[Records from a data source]
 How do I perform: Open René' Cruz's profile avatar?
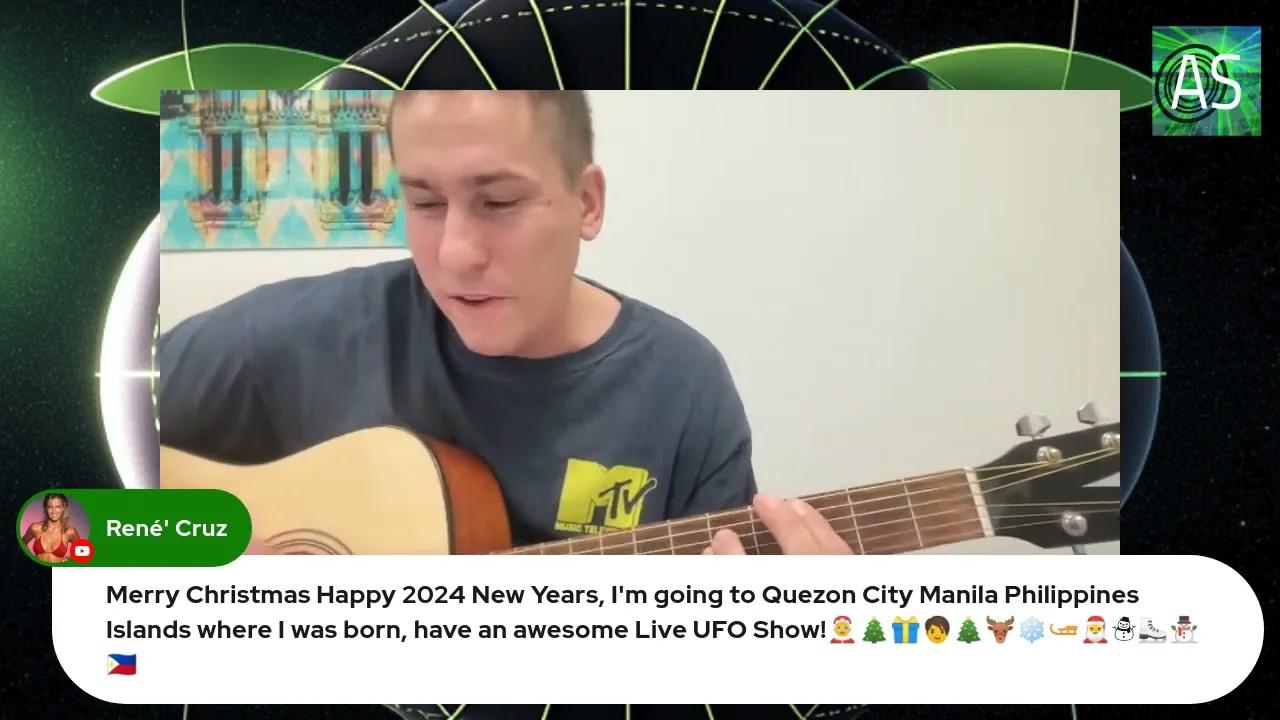coord(54,527)
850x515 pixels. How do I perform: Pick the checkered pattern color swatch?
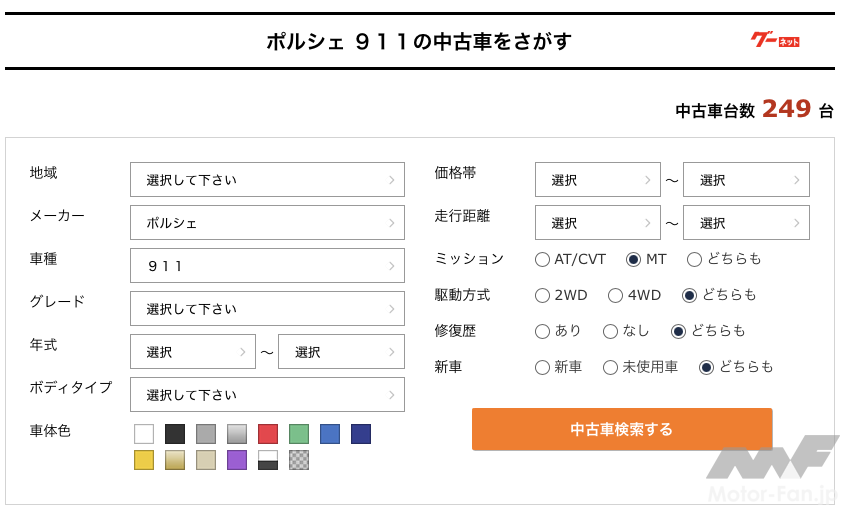click(x=299, y=460)
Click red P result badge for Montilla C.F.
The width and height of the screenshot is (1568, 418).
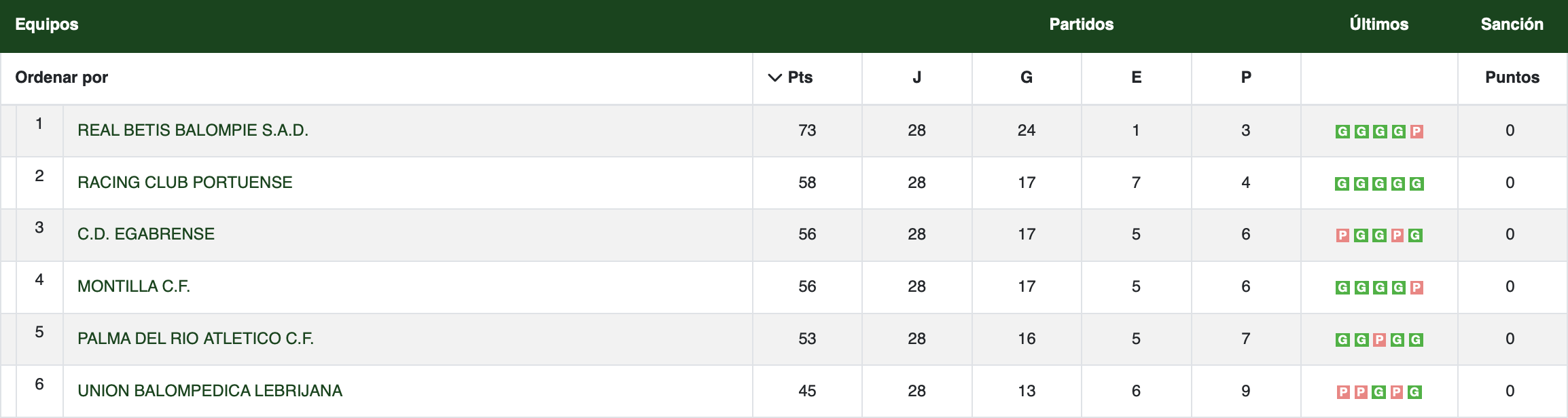(x=1416, y=288)
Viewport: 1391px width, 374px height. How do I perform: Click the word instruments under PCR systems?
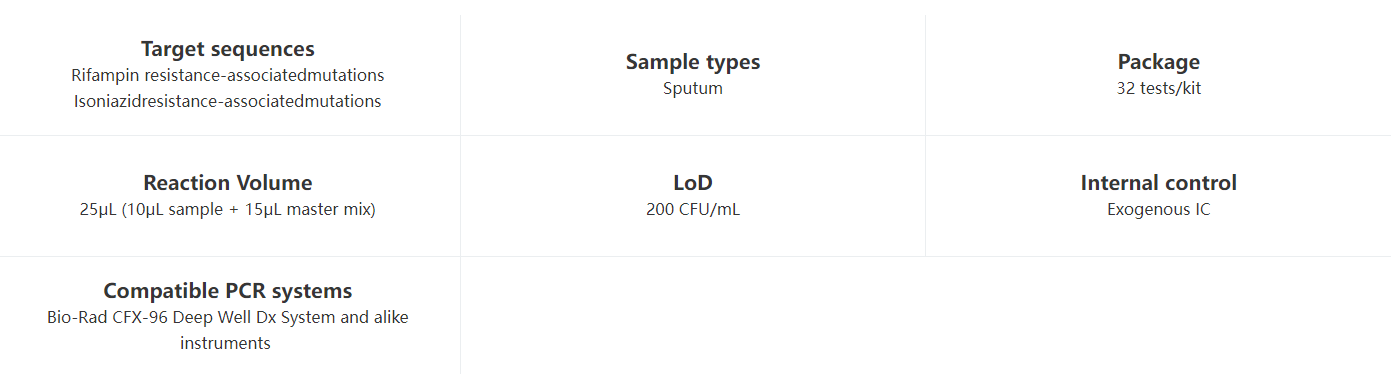[x=225, y=343]
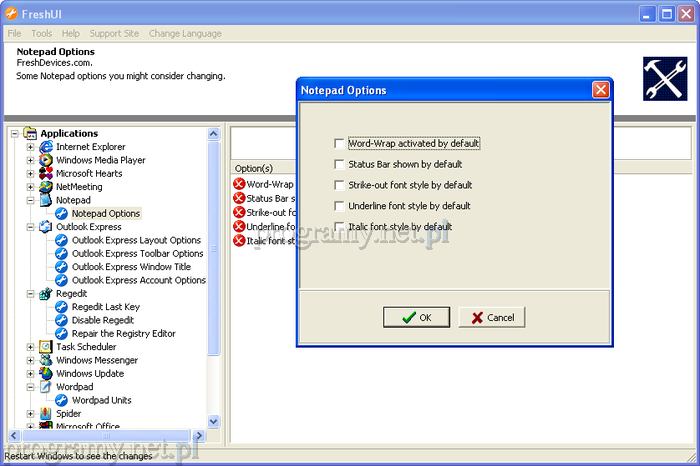The image size is (700, 466).
Task: Click Cancel in Notepad Options dialog
Action: [x=492, y=317]
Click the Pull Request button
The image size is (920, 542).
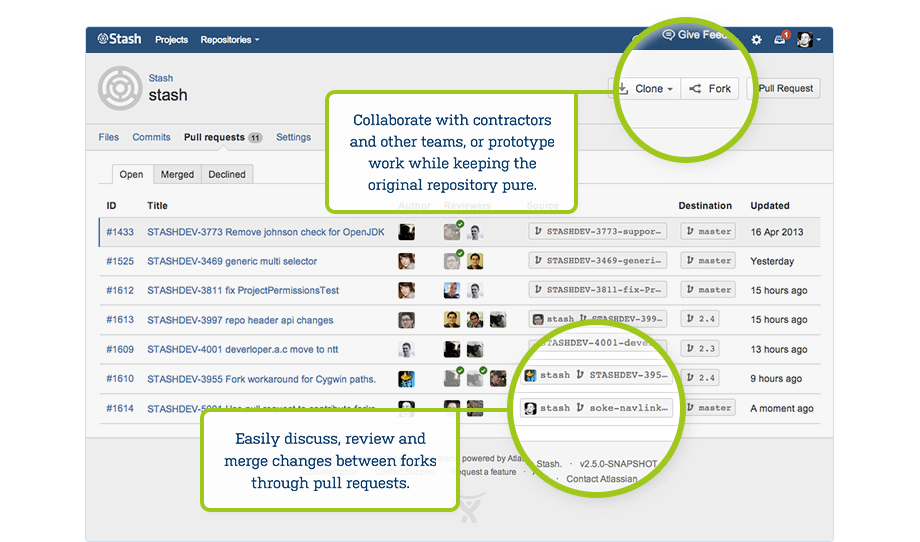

ASSIGNMENT:
Each entry above is to be duplicated exactly, and its pictures omitted.

TASK RESPONSE:
 How do I perform: Open René' Cruz's profile avatar?
coord(54,527)
850x515 pixels. How do I perform: Pick the checkered pattern color swatch?
click(x=299, y=460)
Click red P result badge for Montilla C.F.
The width and height of the screenshot is (1568, 418).
(x=1416, y=288)
Viewport: 1391px width, 374px height. How do I perform: Click the word instruments under PCR systems?
[x=225, y=343]
The image size is (700, 466).
Task: Click Cancel in Notepad Options dialog
Action: [x=492, y=317]
Click the Pull Request button
The image size is (920, 542).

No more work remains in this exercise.